■ **Extract to read**
++++++++++

Violent breaking wave impacts. Part 1: Results from large-scale regular wave tests on vertical and sloping walls

As part of an investigation into the detailed characteristics of wave impacts, experimental data are presented for the impact pressures and forces generated by waves up to 1.7 m high breaking onto a vertical wall and a wall inclined at 27o to the vertical. Particular attention is given to the influence of entrained and entrapped air and, by selecting regular wave conditions that produce impacts, trends are identified for highly variable phenomena that could easily be missed when masked by the even greater variability associated with irregular waves.

The characteristics of the impacts are found to depend on the breaker conditions and four different types of impact are identified and discussed. The distinctive features of low-aeration and high-aeration impacts are considered in some detail and it is shown that a high level of aeration does not always reduce the peak pressure although it tends to increase both the rise time and duration.

Consequently, high levels of aeration can increase both the force and impulse on the structure. Alternate compression and expansion of the air can also generate potentially detrimental sub-atmospheric pressures. The largest impact pressures tend to occur around still water level and distributions in terms of both the incident wave height and the peak pressure are presented in dimensionless terms for each type of impact.

++++++++++

■ **Given information**
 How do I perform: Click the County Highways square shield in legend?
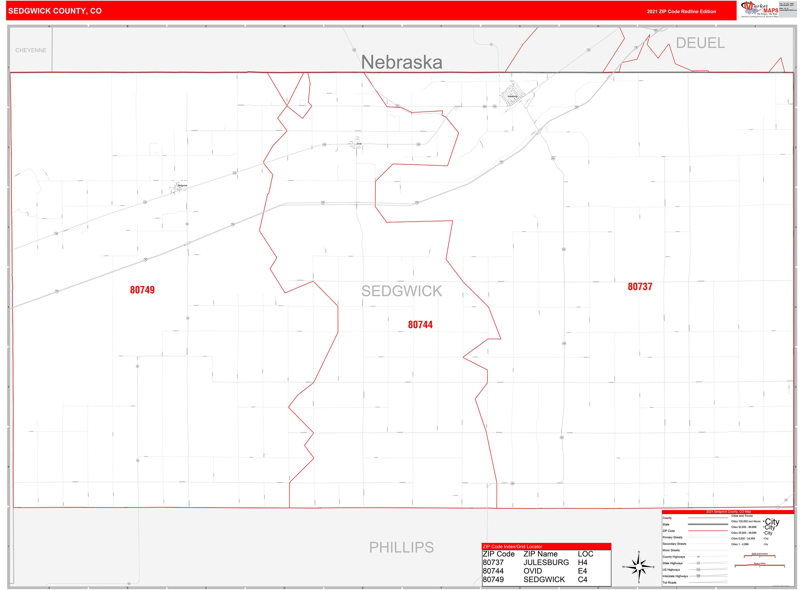[698, 557]
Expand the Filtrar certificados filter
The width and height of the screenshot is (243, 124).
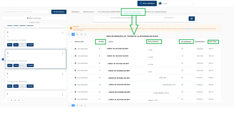click(x=34, y=18)
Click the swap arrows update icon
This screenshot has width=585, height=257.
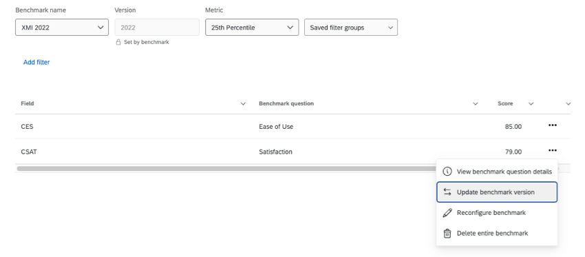447,192
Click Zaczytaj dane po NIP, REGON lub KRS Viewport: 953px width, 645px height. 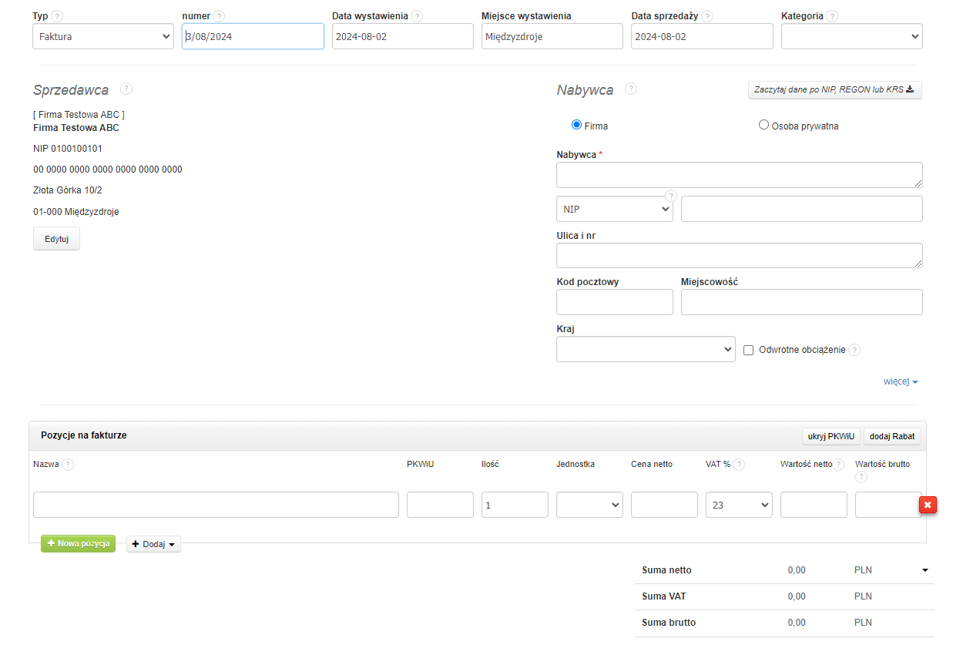coord(834,89)
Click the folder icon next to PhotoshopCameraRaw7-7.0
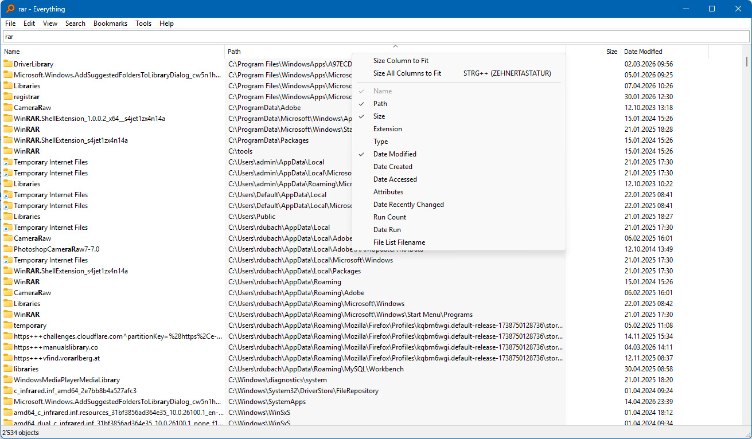The width and height of the screenshot is (752, 439). coord(8,249)
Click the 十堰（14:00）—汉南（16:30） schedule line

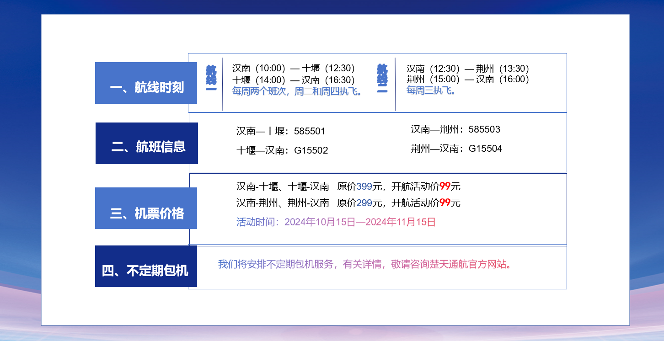pyautogui.click(x=295, y=80)
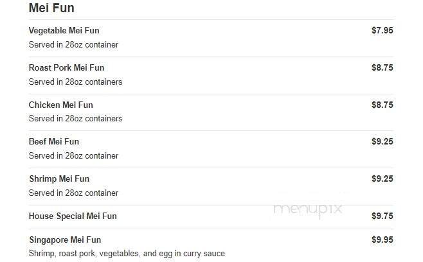Choose Chicken Mei Fun from the menu

point(60,105)
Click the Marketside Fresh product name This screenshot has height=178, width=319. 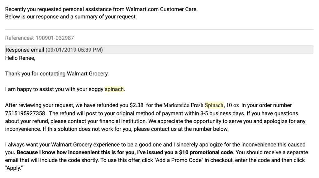tap(183, 105)
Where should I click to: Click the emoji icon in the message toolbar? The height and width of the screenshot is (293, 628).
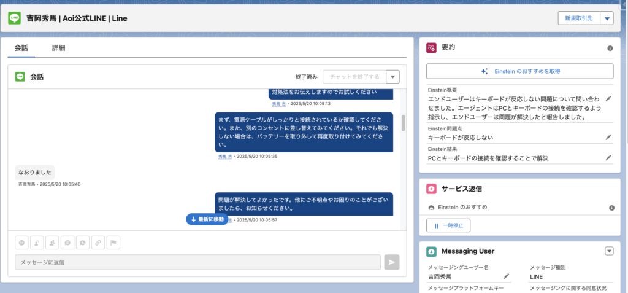click(21, 243)
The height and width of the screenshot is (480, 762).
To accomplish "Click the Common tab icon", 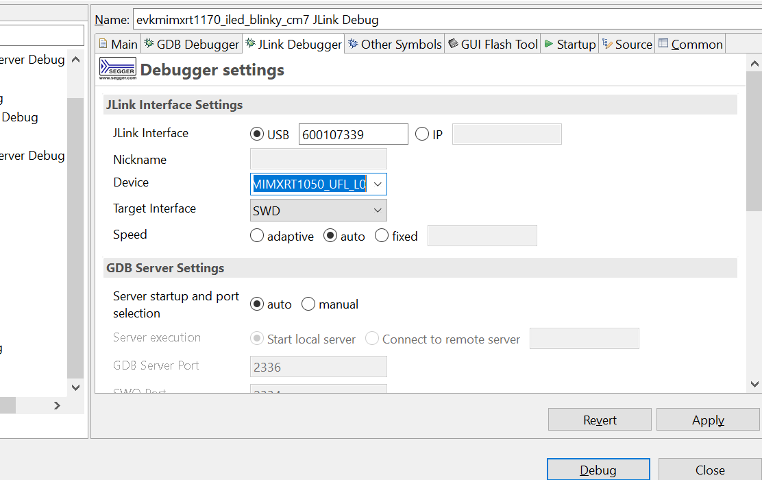I will pyautogui.click(x=662, y=43).
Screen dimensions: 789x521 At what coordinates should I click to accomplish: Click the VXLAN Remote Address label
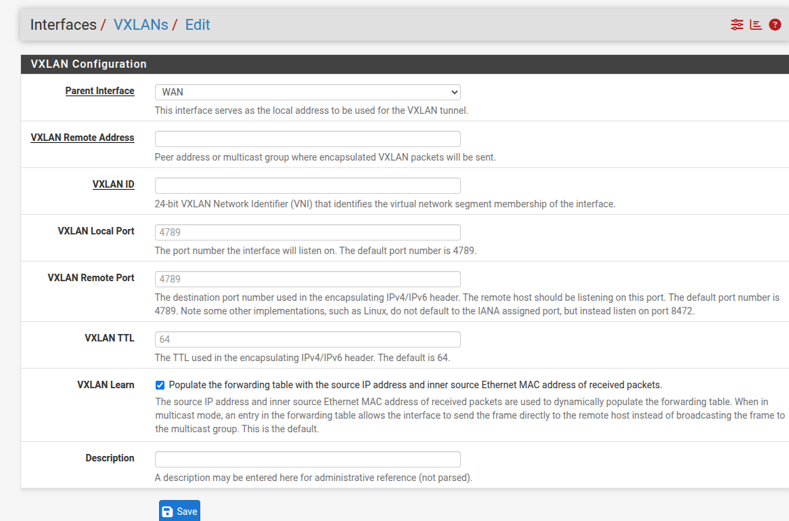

++++++++++

■ **Jobs**
1 > In the abstract on breaking wave impacts, where do the largest impact pressures tend to occur?
2 > Carry on the abstract about breaking wave impacts on vertical and sloping walls from its final sentence.

■ **Responses to the exercise**
1 > Around still water level.

2 >
Although the highest pressures are associated with low- and high-aeration impacts, the results suggest that slightly-breaking and broken wave impacts should not be neglected and percentage exceedance curves are included to give an indication of the frequency of extreme values. Whilst nominally identical waves often produce very different spatial and temporal pressure distributions, the impulse on the structure during an impact is far less variable and is shown to be broadly proportional to the peak momentum flux of the incident waves.

The pressures, forces and impulses associated with an impact on the sloping wall tend to be lower than those on the vertical wall in the same circumstances. However, the total impulse caused by a whole wave event (impact plus quasi-hydrostatic phases) is found to be independent of wall slope in accordance with basic principles.

The paper concludes by demonstrating that, for the conditions investigated, the impact can account for up to ~30% of the total impulse.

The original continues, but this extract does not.